▶ Text excerpt
____
On technique︎︎︎
What a Body Can Do: Ben Spatz
Practice and technique: The escape of practice from technique only seems like freedom if we treat technique as a constraint. But technique, as we have seen, is more than habitus or performativity. It structures all levels of practice, from the conscious to the unconscious, and is completely interwoven with agency throughout. There is no way to escape technique, nor any reason to search for such an escape. Rather than attempting to distinguish between practices based on the extent to which they are technical, we would do better to ask what kinds of technique structure a given practice and how different practices may be similar or different at the level of technique. By the same token, rather than searching for a practice that transcends technique, we should search for the pathways and areas of technical exploration that are most necessary to our lives and communities.
While I have argued that technique is transmittable and repeatable, performance theory has for some time now tended to emphasize the uniqueness and unrepeatability of the live event. What McKenzie has criticized, as the ‘liminal norm’ in performance studies (1998) is an example of the trope of excess: It romanticizes and reifies the allegedly excessive qualities of embodied practice, ignoring the extent to which such practice is structured by repeatable technique.
conscious and unconscious
habitus and agency
to master or be mastered
From Sally Banes’ Gulliver’s Hamburger: Defamiliarization and the Ordinary in the 1960s Avant- Garde”
“…it seems obvious that ordinary movement would have no allure
Allure was embedded in the mirrored technique classes, the accepted glamour of the dance world of the times. Ordinary movement was barely noticed activity embedded in one’s environment (here reference to the mystical, the parable about fish being unconscious of water.)
It is the job of dance students to bring the unconscious movement of their bodies into the realm of consciousness; to form not only the movements of their bodies but the source of the movements (in the mind) into an array useful for patterning in the customary choreographies of their culture.”
____
▶ Extracted records
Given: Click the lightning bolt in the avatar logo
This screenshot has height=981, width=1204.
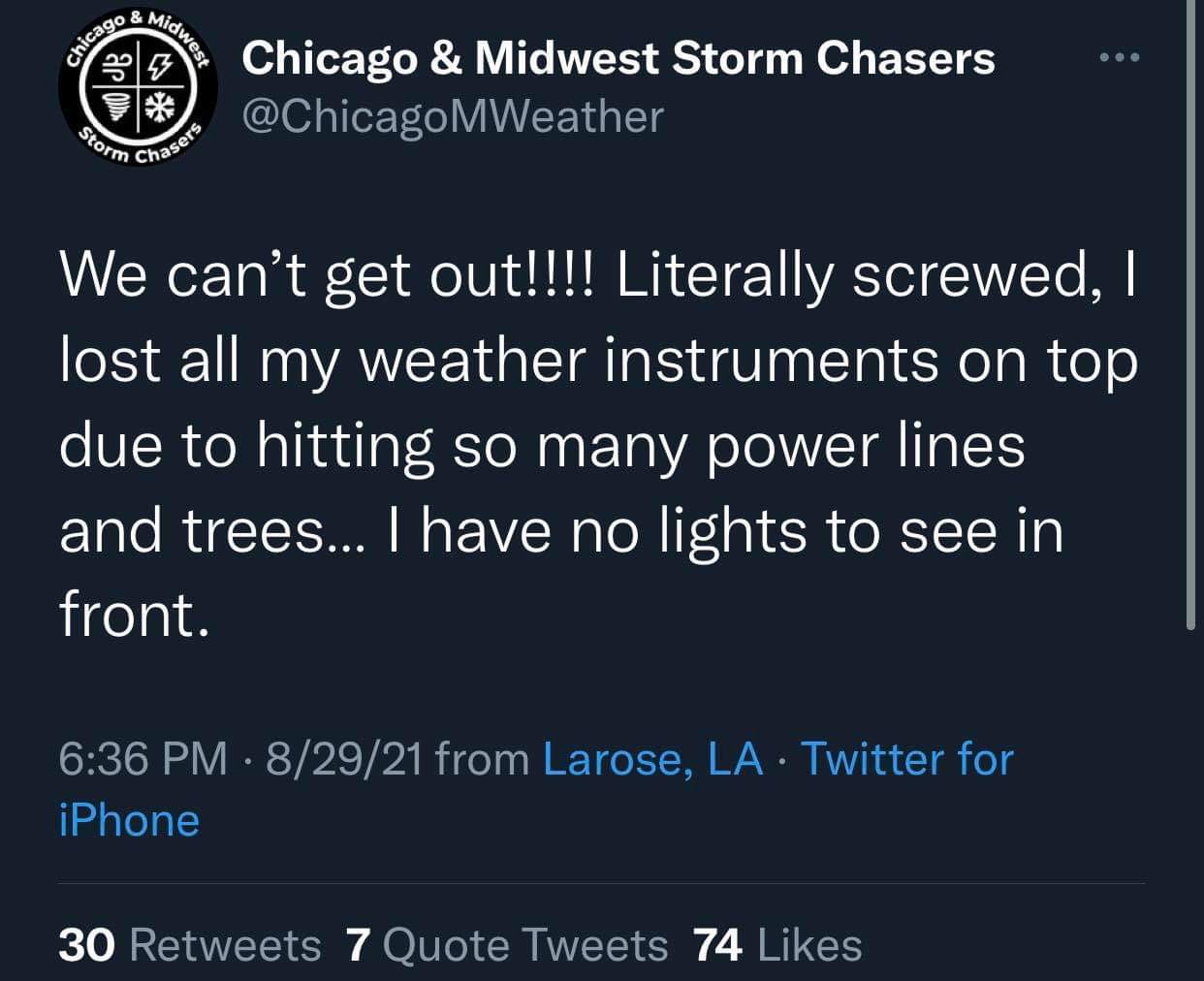Looking at the screenshot, I should [x=157, y=67].
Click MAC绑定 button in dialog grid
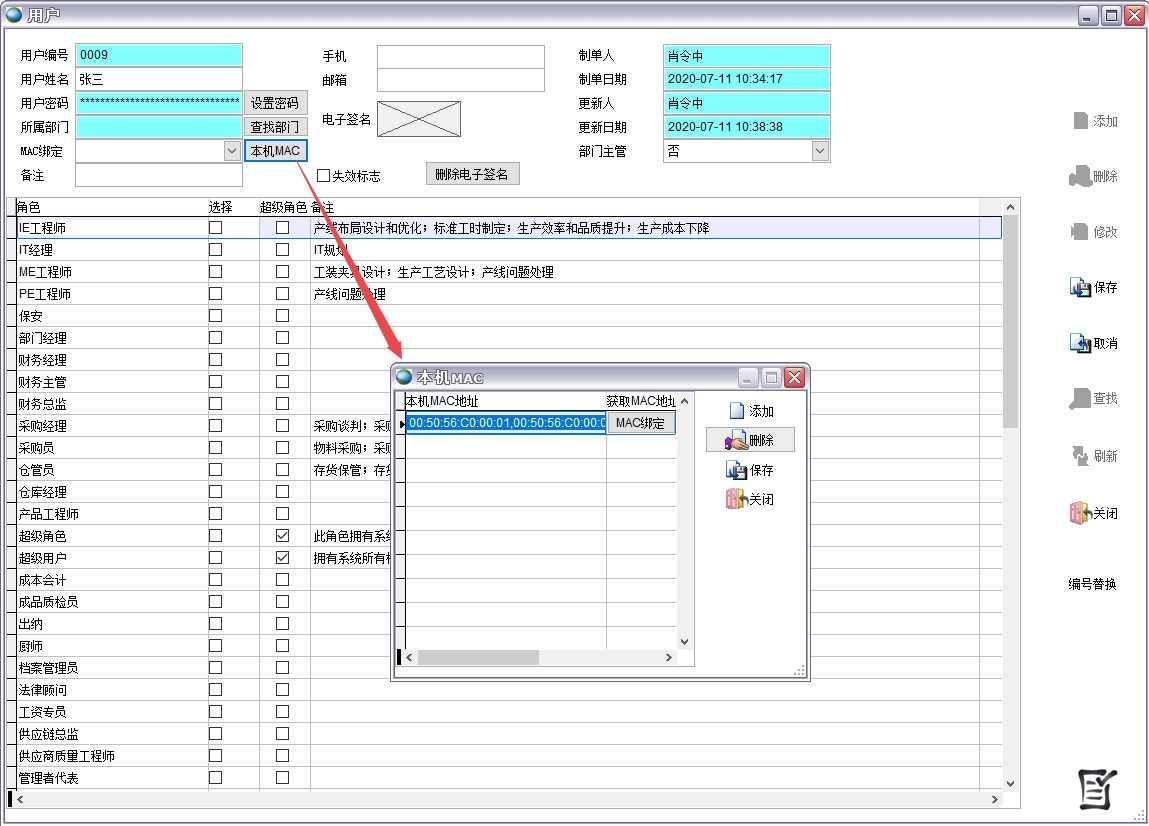The width and height of the screenshot is (1149, 826). pos(640,423)
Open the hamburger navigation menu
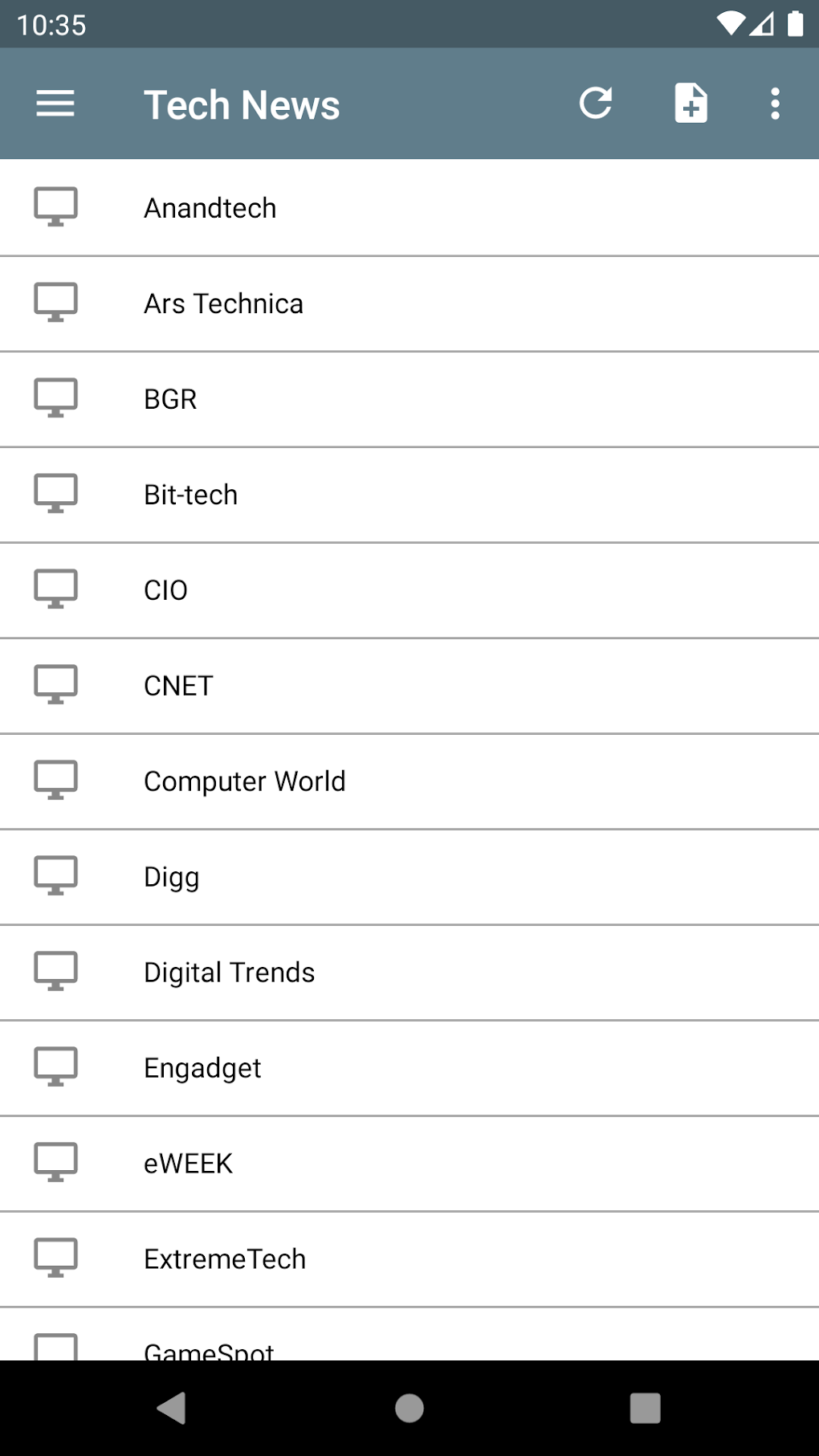 click(55, 104)
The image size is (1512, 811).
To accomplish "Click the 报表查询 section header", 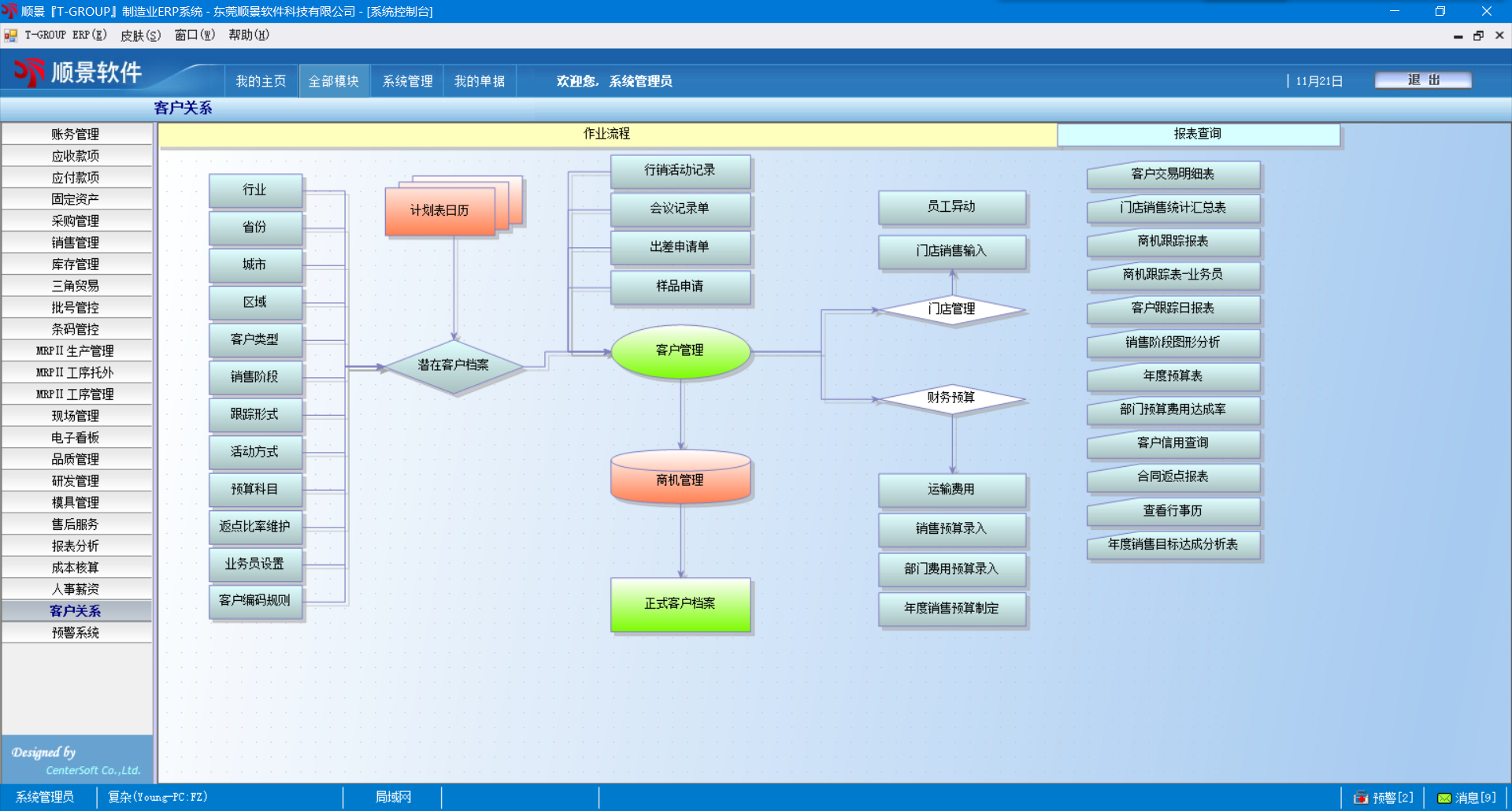I will (1197, 134).
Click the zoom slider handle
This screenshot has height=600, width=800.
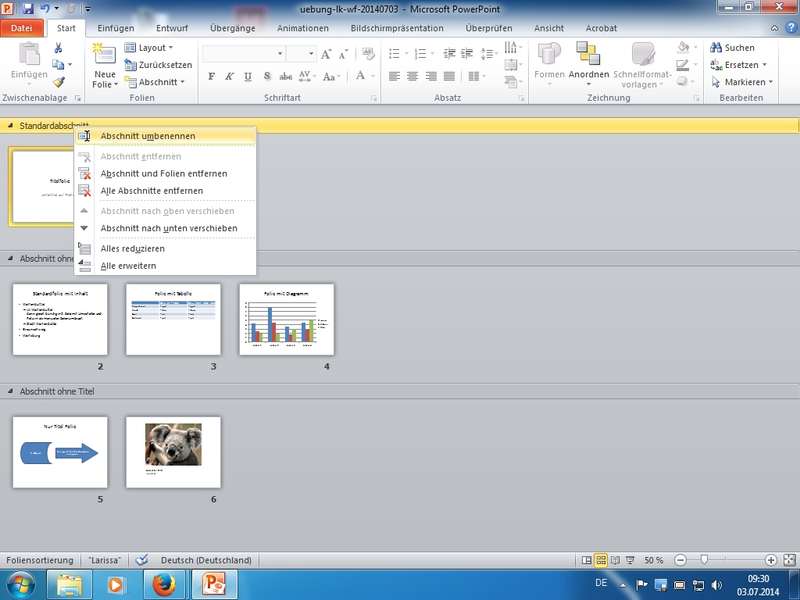(704, 560)
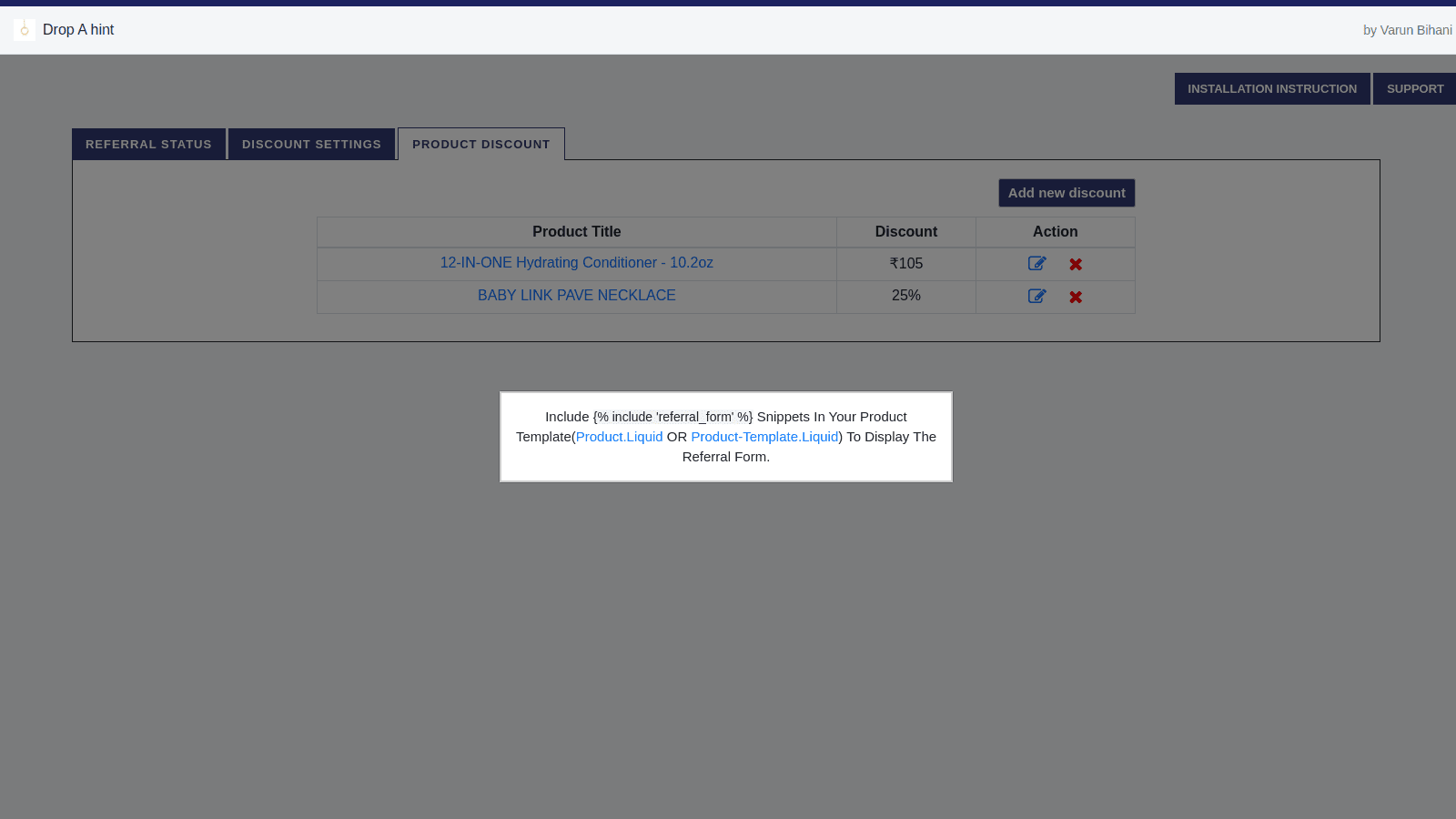
Task: Open the Installation Instruction page
Action: pyautogui.click(x=1271, y=89)
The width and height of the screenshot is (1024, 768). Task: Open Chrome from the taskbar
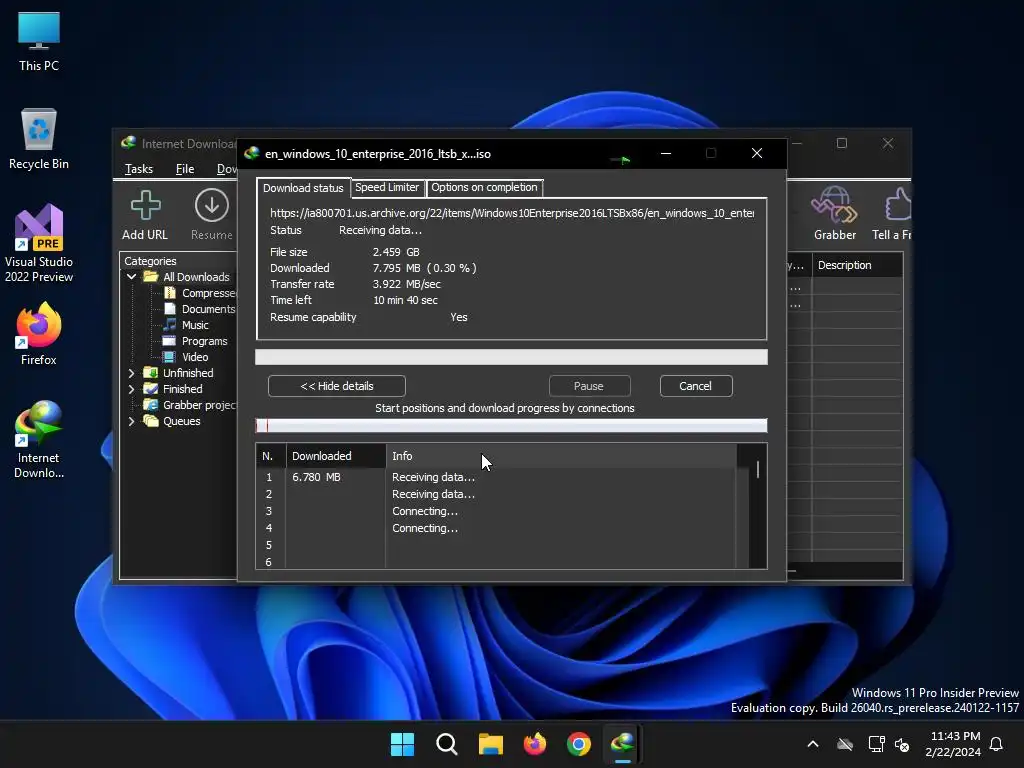pyautogui.click(x=578, y=744)
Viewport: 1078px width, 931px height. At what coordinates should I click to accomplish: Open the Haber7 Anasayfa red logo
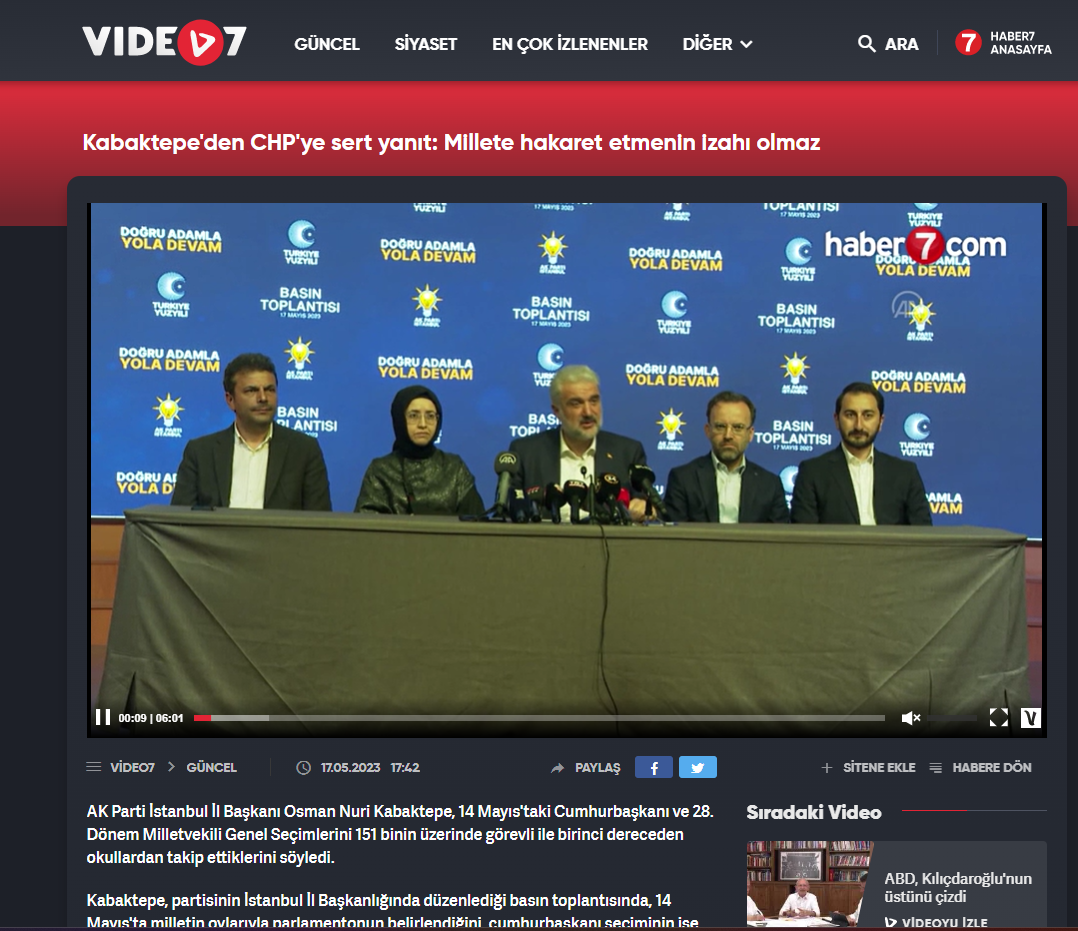(968, 43)
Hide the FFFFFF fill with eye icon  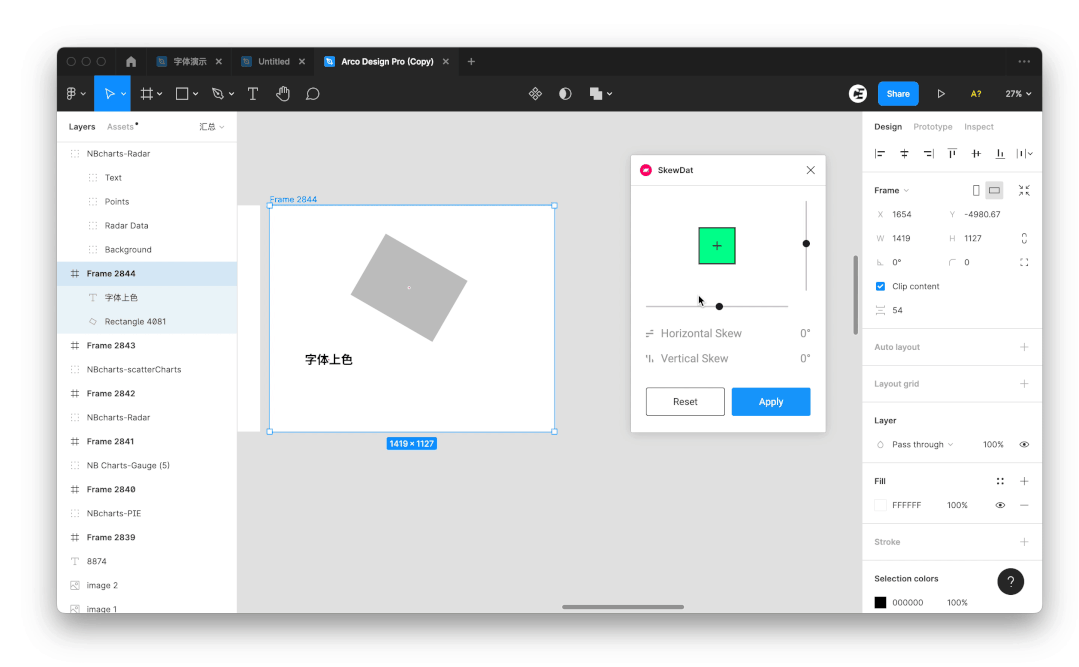point(1000,506)
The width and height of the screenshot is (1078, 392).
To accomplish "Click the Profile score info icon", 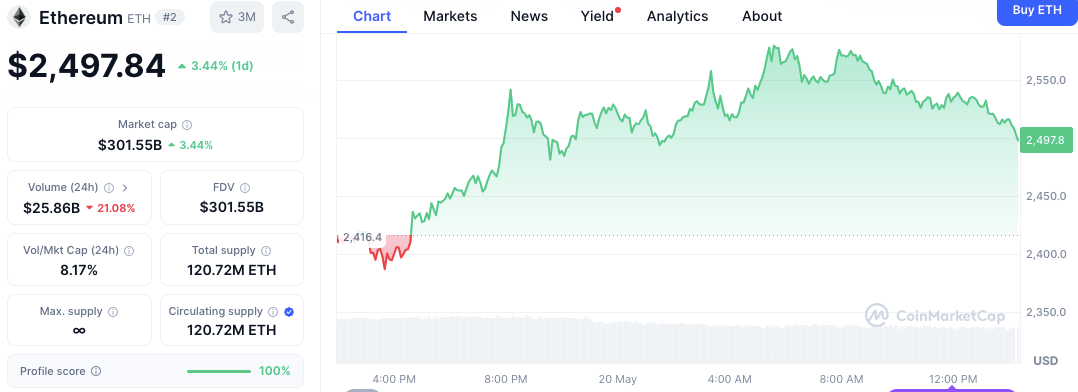I will point(96,371).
____
▶ Exercises
1. Decide whether each statement agrees with the passage on technique: (a) There is no way to escape technique. (b) Performance theory has tended to emphasize the repeatability of the live event. (c) Allure was embedded in the mirrored technique classes. For each, answer yes or no and quote the words of the passage that settle it.
2. In the passage on technique, what has McKenzie criticized in performance studies?
3. Pick up the passage on technique after its last sentence and continue it.
The data above are not needed for this work.

▶ Answers below
1.
(a) Yes: "There is no way to escape technique, nor any reason to search for such an escape."
(b) No: "performance theory has for some time now tended to emphasize the uniqueness and unrepeatability of the live event."
(c) Yes: "Allure was embedded in the mirrored technique classes, the accepted glamour of the dance world of the times."

2. McKenzie has criticized the "liminal norm" in performance studies.

3.
On Gaga:
“Gaga challenges multi layer tasks. It is fundamental for gaga users to be available for this challenge. At once we, the users, can be involved in moving slowly through space while a quick action in our body is in progress. Those dynamics of movement are only a portion of what else might go on at the same time.
We are letting our mind observe and analyze many things at once, we are aware of the connection between effort and pleasure, we connect to the “sense of plenty of time”, especially when we move fast, we are aware of the distance between our body parts, we are aware of the friction between flesh and bones, we sense the weight of our body parts, we are aware of where we hold unnecessary tension, we let go only to bring life and efficient movement to where we let go…
We are listening, seeing, measuring, playing with the texture of our flesh, we might be silly, decorating our inside, we can laugh at ourselves.
We learn to love our sweat, we discover our passion to move and connect it to effort, we discover both the animal in us and the power of our imagination. We learn to appreciate understatement and exaggeration, we discover the difference between joy and pleasure and use both to protect ourselves from injuring and hurting our body, we learn to apply our force in an efficient way and we learn to use “other” forces…
We become more delicate and we recognize the importance of the flow of energy and information through our body in all directions!
We discover the advantage of soft flesh and sensitive hands, we learn to connect to groove even when there is no music.
We become more aware of people in the room and we realize that we are not in the center of it all. We never look at ourselves in a mirror, there are no mirrors. We become better aware of our form. We connect to the sense of the endless of possibilities.
We explore multi dimensional movement, we enjoy the burning sensation in our muscles, we are ready to snap, we are aware of what we are made of, we are aware of our explosive power and some times we use it.
We change our movement habits by finding new ones, we can be calm and alert at once.
We become available…”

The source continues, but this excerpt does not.